A quick note to acknowledge new happenings at ‘Iolani Palace, this time on Friday, Admissions Day, the state holiday that marks Hawai’i’s statehood in August 1959– from the AP:
HONOLULU (AP) — A group of Native Hawaiians claiming to be the state’s legitimate rulers occupied the grounds of a historic palace for two hours before being arrested by state officers in the second recent takeover of its kind.
A staff member of the Iolani Palace said she was assaulted and slightly injured during the takeover Friday night, then snubbed by city police who claimed they didn’t have jurisdiction. Gov. Linda Lingle said Saturday that there would be an investigation into the police response to the takeover.
A group of men, wearing red shirts with “security” stenciled in yellow on the back, took over the grounds by chaining the gates of the palace next to the State Capitol and posted signs saying: “Property of the Kingdom of Hawaiian Trust.”
Kippen de Alba Chu, executive director of the Friends of Iolani Palace, said he and other staff members were locked down in the palace and a nearby administration building during the takeover.
“They’ve got a king, and the king wants to sit on the throne,” de Alba Chu said.
State law officers climbed over the fence a couple of hours after the takeover began and made 22 arrests. Fourteen were charged with criminal trespassing and were released after posting $50 bail.
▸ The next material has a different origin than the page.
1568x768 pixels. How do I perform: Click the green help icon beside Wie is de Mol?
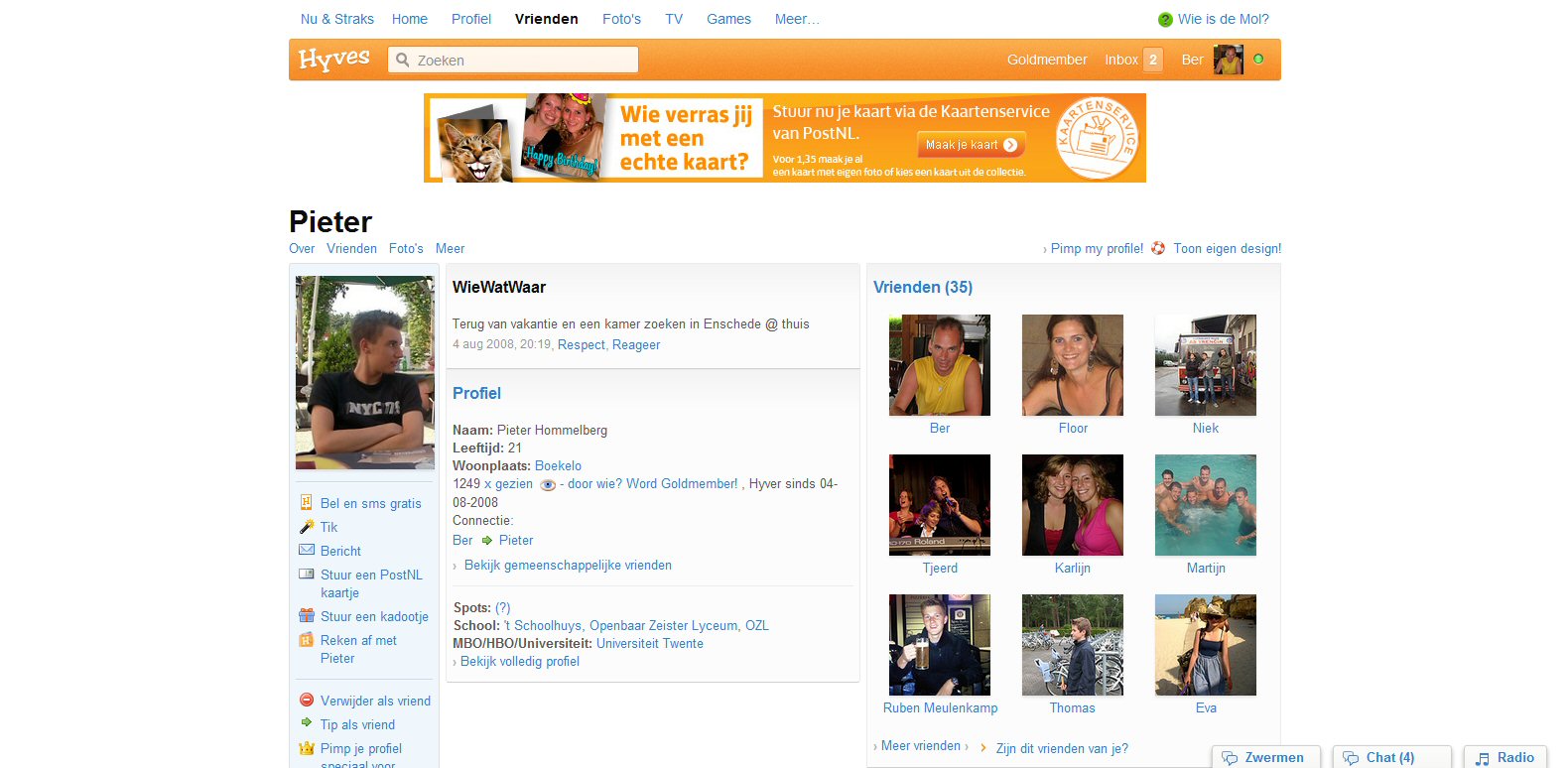point(1165,20)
Eight were being held on charges of burglary for allegedly forcing their way into the palace.
The palace, normally open to tours, will remain closed during the weekend to assess any damage and to ensure its security, police said. [… more here.]
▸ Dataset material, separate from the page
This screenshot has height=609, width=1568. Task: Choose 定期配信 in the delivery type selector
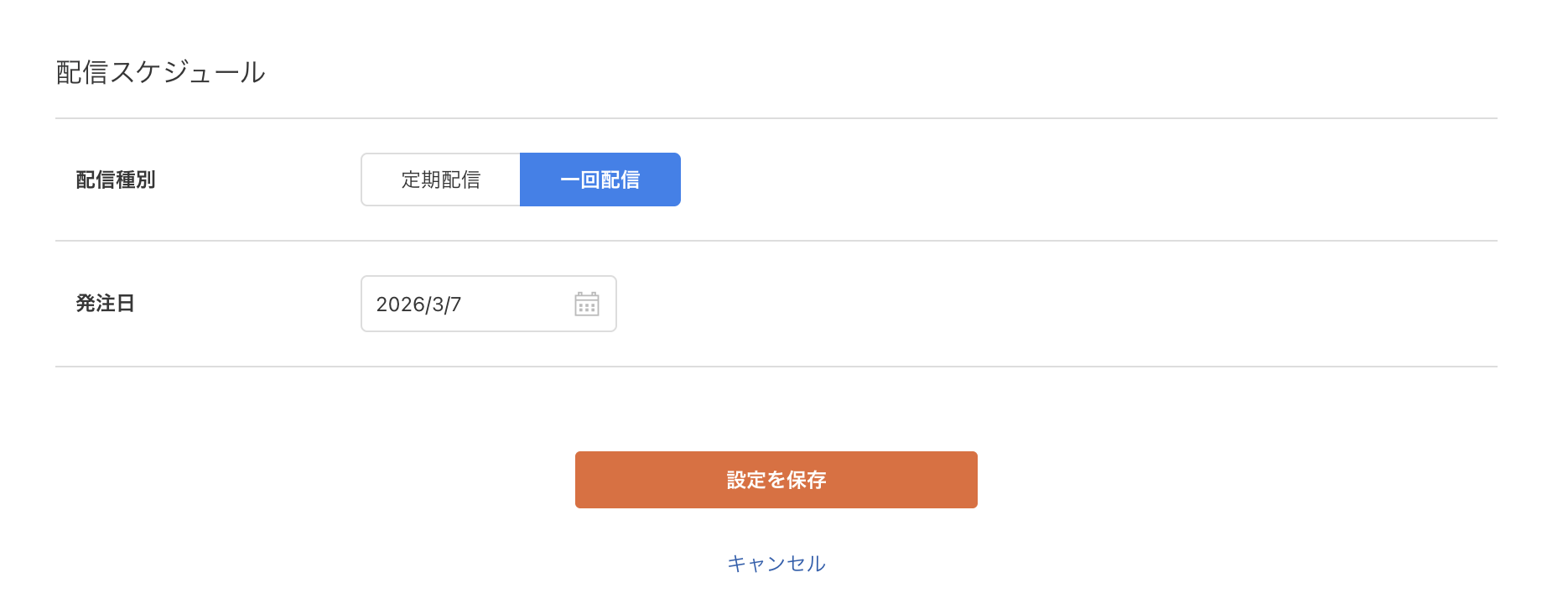click(439, 179)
For now, I’d just like to bemoan that reporting on this, as with the coverage of earlier occupation of ‘Iolani Palace grounds in May 2008, focuses on making these Kanaka Maoli organizations look foolish [see here, and here] and criminal [see above, or any recent coverage]. Ignored completely (and conveniently) is any in-depth consideration of the real motivating factors behind these demonstrations, such as the ongoing, crushing presence of American colonialism in many Native Hawaiian lives. And, of course, embedded in holidays like Admissions Day. Whether one agrees with these specific Hawaiian organizations or not, the media response to them alone becomes a force it feels so important to unite against.